_Recorded information_
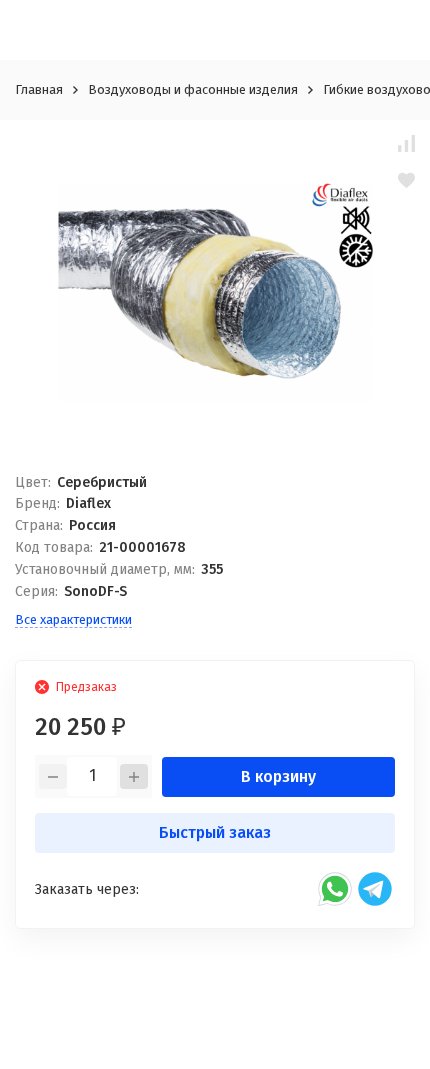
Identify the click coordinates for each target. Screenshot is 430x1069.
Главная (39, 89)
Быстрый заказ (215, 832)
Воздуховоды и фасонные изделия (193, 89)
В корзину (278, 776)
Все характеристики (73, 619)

_Your instructions_
Could you write out every record exactly, leaving the pictures out?

_Task response_
Identify the click coordinates for each target. Screenshot is 430x1069.
Главная (39, 89)
Быстрый заказ (215, 832)
Воздуховоды и фасонные изделия (193, 89)
В корзину (278, 776)
Все характеристики (73, 619)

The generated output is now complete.